In Europe, cancer stands as the primary cause of death among children aged over 1 year and under 12 years. Over the past five decades, significant strides have been made in treating some types of pediatric cancer, while progress in other types has been more limited, resulting in persistently low survival rates. Annually, 6000 children and young people succumb to cancer in Europe.
Even in cases where favorable long-term outcomes are achieved, survivors of pediatric cancer often contend with sequelae and complications arising from the disease or its treatment, affecting approximately 70% of these patients. Survival rates exhibit variations among Member States, with differences that can reach up to 20%. It becomes imperative to develop mitigating measures to ensure equal rights and access to treatment for all children and young people with cancer in Europe.
Supporting international platforms for academic research focused on pediatric cancers, informed by research conducted by other relevant stakeholders, is crucial. International collaboration among study groups comprising pediatric cancer specialists is essential to ensure the inclusion of a sufficient number of patients in clinical trials, sharing disease characteristics and yielding meaningful results.

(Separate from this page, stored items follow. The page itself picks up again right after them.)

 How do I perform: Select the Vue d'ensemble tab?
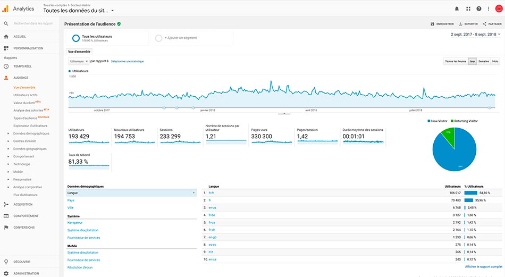coord(79,52)
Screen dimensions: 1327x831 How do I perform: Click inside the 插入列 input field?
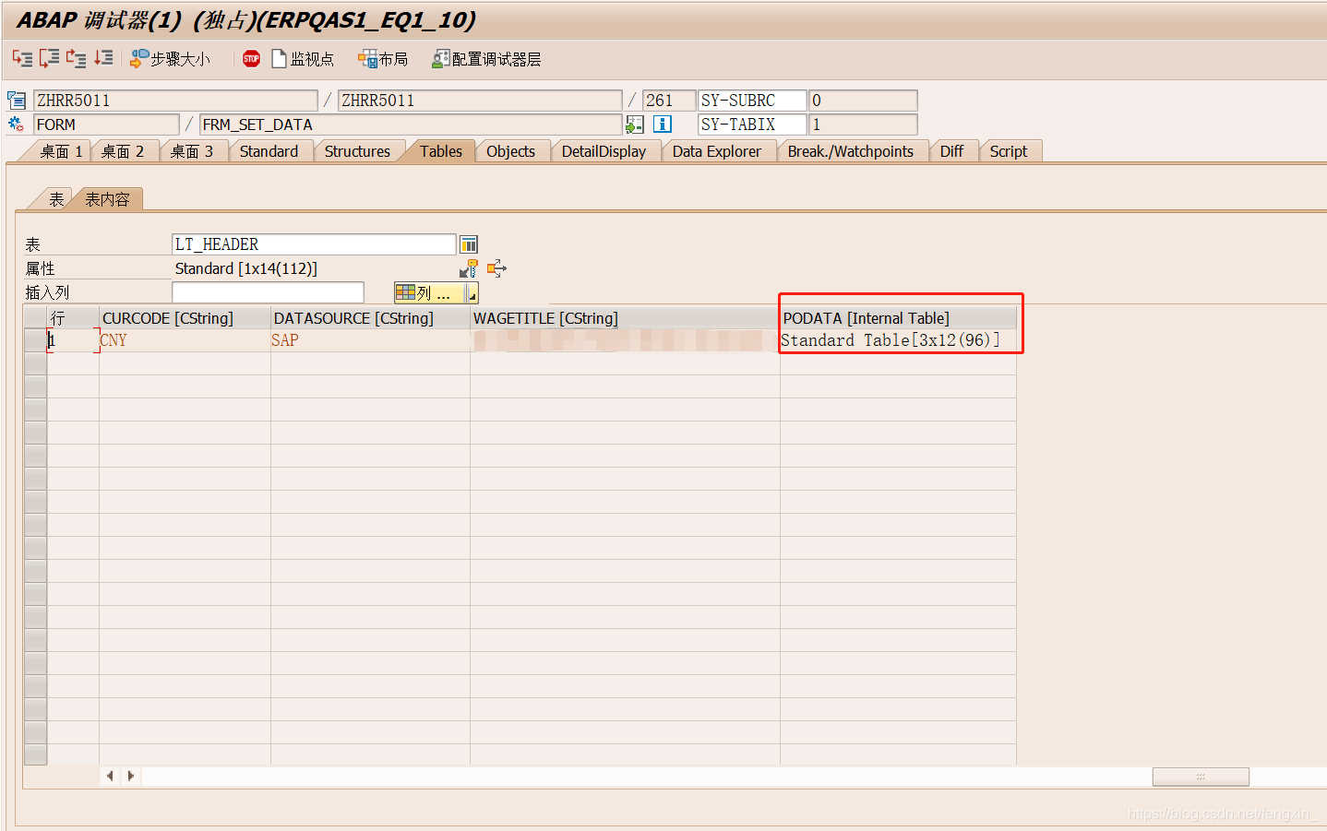pos(268,291)
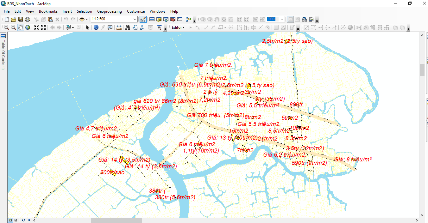This screenshot has height=223, width=428.
Task: Click the horizontal scrollbar thumb
Action: click(x=116, y=220)
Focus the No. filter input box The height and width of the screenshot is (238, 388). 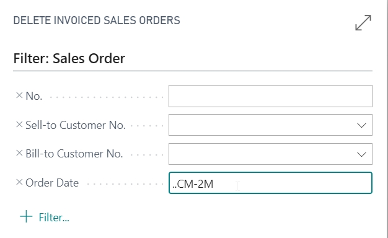tap(270, 96)
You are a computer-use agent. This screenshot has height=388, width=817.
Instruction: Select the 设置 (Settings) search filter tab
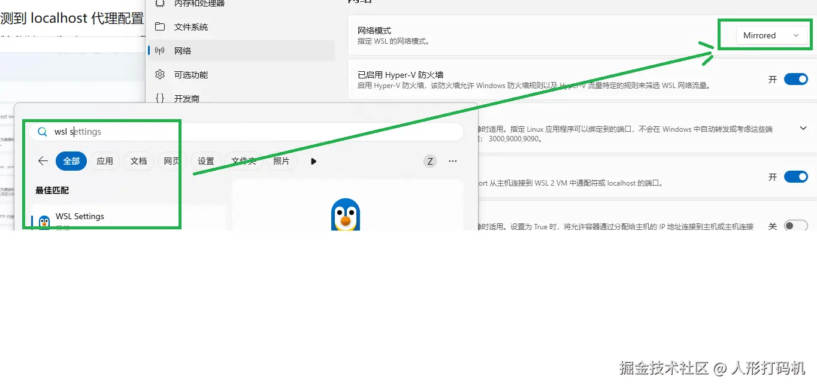coord(206,161)
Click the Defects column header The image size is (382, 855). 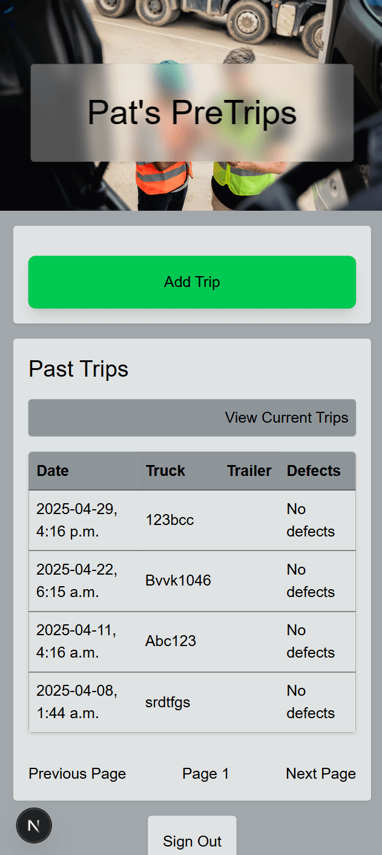pos(314,471)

Studies in the United States have shown that substantial improvements in treatment outcomes for children with oncological diseases occurred when the majority began to be treated predominantly in clinical trials. It is noteworthy that children with oncological diseases are often treated with drugs that have not been specifically tested for them but rather for adults. The genetic alterations that give rise to pediatric cancer often differ from those found in adults, rendering targets of treatments developed and approved for adults less effective.